We are excited to announce SkyPilot 0.6, which brings a host of new features and improvements to SkyPilot. This release is aimed at making your AI workloads more efficient and cost-effective by allowing them to run anywhere.
In this post, we will highlight some of the key features and improvements in SkyPilot 0.6.
Managed Jobs
We’ve introduced a new Managed Jobs API to queue jobs, automatically recover from failures (e.g., spot instance preemption, GPU failures) and run pipelines.
Launch jobs and pipelines with a simple command:
sky jobs launch my-job.yaml
sky jobs queue
shows the details of the jobs, including the status, logs, and more.
$ sky jobs queue
Fetching managed job statuses...
Managed jobs:
ID NAME RESOURCES SUBMITTED TOT. DURATION JOB DURATION #RECOVERIES STATUS
2 roberta 1x [A100:8][Spot] 2 hrs ago 2h 47m 18s 2h 36m 18s 0 RUNNING
1 bert-qa 1x [V100:1][Spot] 4 hrs ago 4h 24m 26s 4h 17m 54s 0 RUNNING
To learn more, refer to the Jobs API documentation.

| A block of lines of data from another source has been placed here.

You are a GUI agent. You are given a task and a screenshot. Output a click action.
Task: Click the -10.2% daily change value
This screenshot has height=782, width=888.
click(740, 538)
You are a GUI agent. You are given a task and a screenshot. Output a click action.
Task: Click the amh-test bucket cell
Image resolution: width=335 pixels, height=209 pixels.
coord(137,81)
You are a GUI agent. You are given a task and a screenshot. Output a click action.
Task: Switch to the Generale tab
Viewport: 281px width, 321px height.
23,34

Mix Spot and On-demand Instances for Serving
Spot instances are great for cost savings, but they can be preempted leading to service downtime. SkyServe now supports mixing on-demand instances to ensure high availability while also using spot instances to deliver cost savings.

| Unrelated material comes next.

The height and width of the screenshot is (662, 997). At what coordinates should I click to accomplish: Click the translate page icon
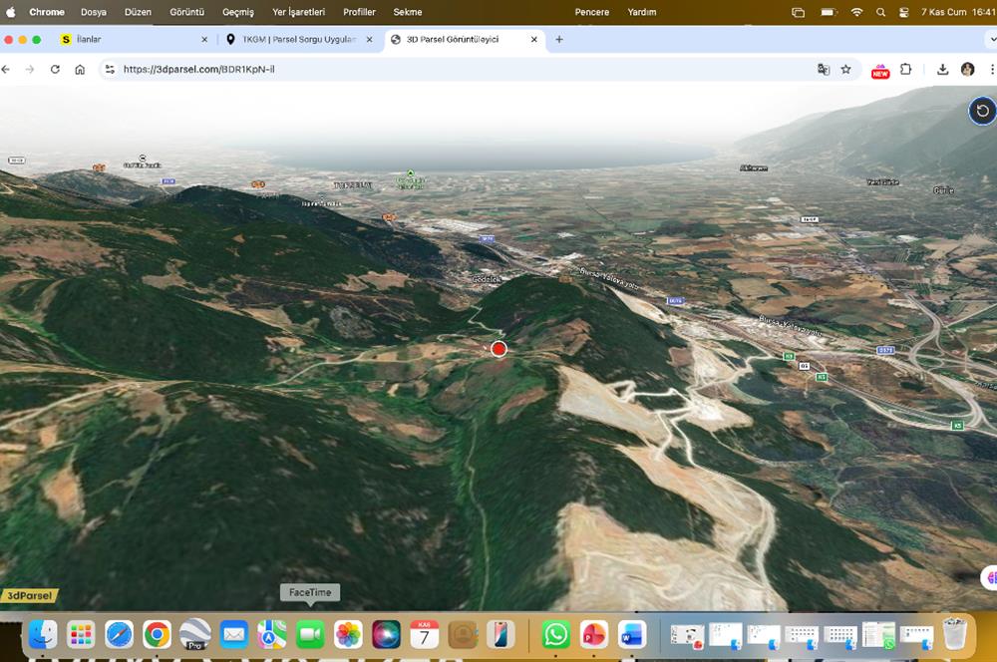pos(824,70)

For example, to autoscale a service with a minimum of 2 replicas and a maximum of 3 replicas, and ensuring that one of the replicas is run on on-demand instances, you can use base_ondemand_fallback_replicas
:
service:
readiness_probe: /health
replica_policy:
min_replicas: 2
max_replicas: 3
target_qps_per_replica: 1
# Ensures that one of the replicas is run on on-demand instances
base_ondemand_fallback_replicas: 1
Similarly, to dynamically fall back to on-demand replicas if spot instances get preempted, use dynamic_ondemand_fallback
:
service:
readiness_probe: /health
replica_policy:
min_replicas: 2
max_replicas: 3
target_qps_per_replica: 1
# Run replicas on on-demand instances if spot instances are unavailable
dynamic_ondemand_fallback: true
Read the docs for more details on mixing spot and on-demand instances.
SkyServe on Kubernetes
SkyServe now integrates with Kubernetes. Both the SkyServe controller and service replicas can be run on Kubernetes and managed by SkyPilot.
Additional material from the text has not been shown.